Wilson, 41, who works at a logistics company in Cleveland, underwent five surgeries from March through December last year at University Hospitals Cleveland Medical Center, recovering while working from home. He expects to return to in-person work this month.
For some transgender people, the era of remote work during the pandemic provided an opportunity to take the next steps in their transitions, according to interviews with more than 30 transgender people, their doctors and advocates.
Data on medical transitions during the pandemic remains hard to come by, although anecdotal evidence from the interviews suggests an increase in surgeries compared with previous years. No database tracks the total number of people in the United States who undergo medical transitions each year, but seven regional and local health care providers reported stronger demand for transition operations in 2021, compared with 2020, when many surgeries were paused because of the pandemic. Demand was also higher in 2021 compared with 2019, before the pandemic.

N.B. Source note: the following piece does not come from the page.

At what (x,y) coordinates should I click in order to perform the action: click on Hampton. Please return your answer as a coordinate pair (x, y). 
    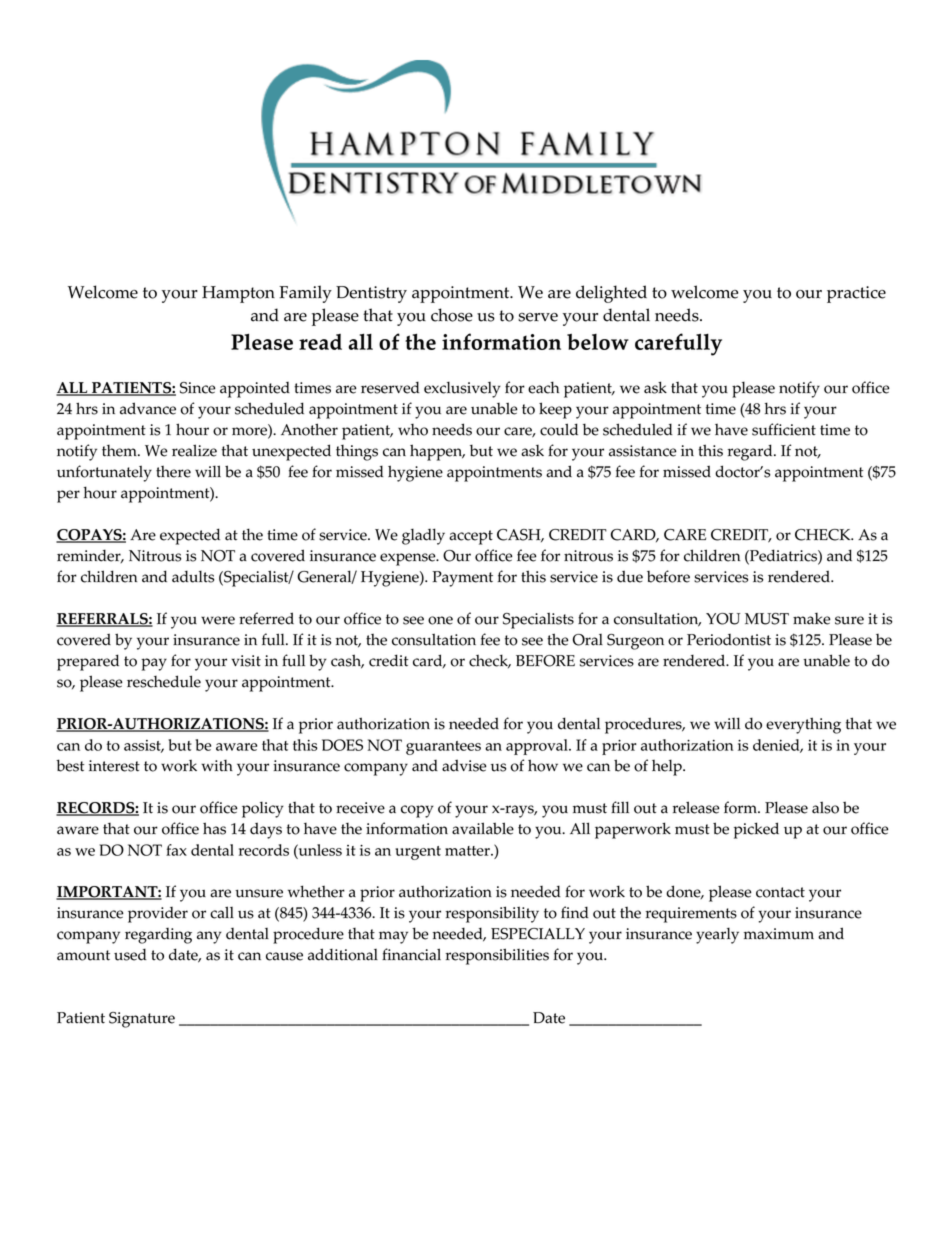
    Looking at the image, I should click on (238, 294).
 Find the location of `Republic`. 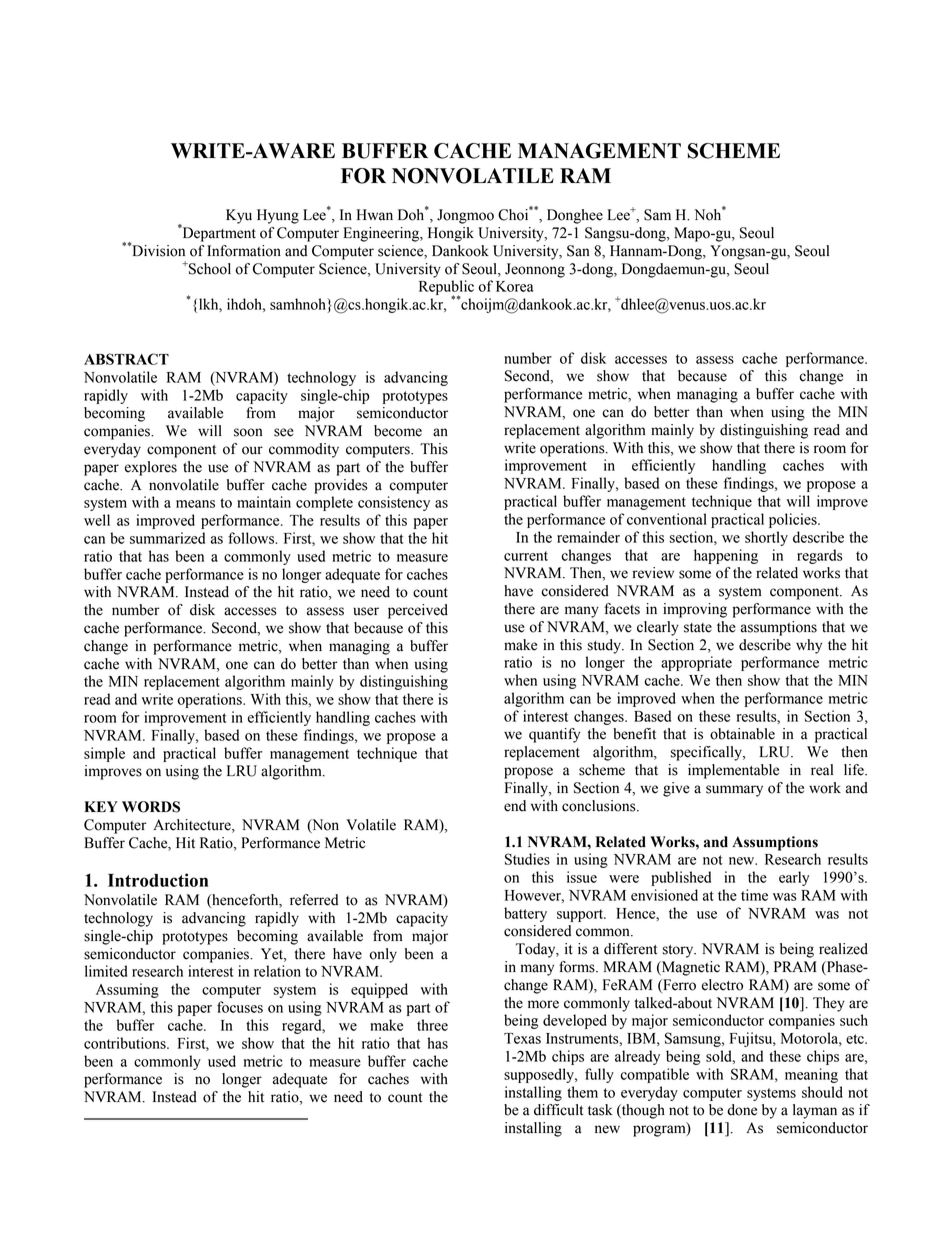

While some of the increase can be attributed to operations that were postponed while hospitals were overwhelmed by COVID-19 patients, doctors in the field offered other explanations as well.
They note that more employers are covering transgender health care in insurance plans, that surgical techniques are becoming safer and resulting in better cosmetic outcomes, and that more hospitals are offering these services to patients.
Many transgender people do not feel that costly surgery is necessary. For those who do seek medical transitions, common surgeries include chest and genital reconstructions, and hairline and lip lifts.
Even as access to transgender medical care has increased, the subject remains a flashpoint in the United States, where Americans are roughly evenly split over whether they believe others should be allowed to legally switch their sex, according to a September YouGov poll.
These tensions also play out in the workplace, despite efforts at greater inclusion by some employers, although research into the experiences of the estimated 1.4 million transgender people in the United States is limited.
A McKinsey report published in November found that transgender employees earn 32% less than the rest of the population, even when they have similar or higher levels of education. Nearly two-thirds of transgender employees in the United States remain in the closet in some or all professional interactions with clients or customers, out of fears that they will experience hostility, harassment or discomfort. Transgender adults are twice as likely as other adults to be unemployed, the report found.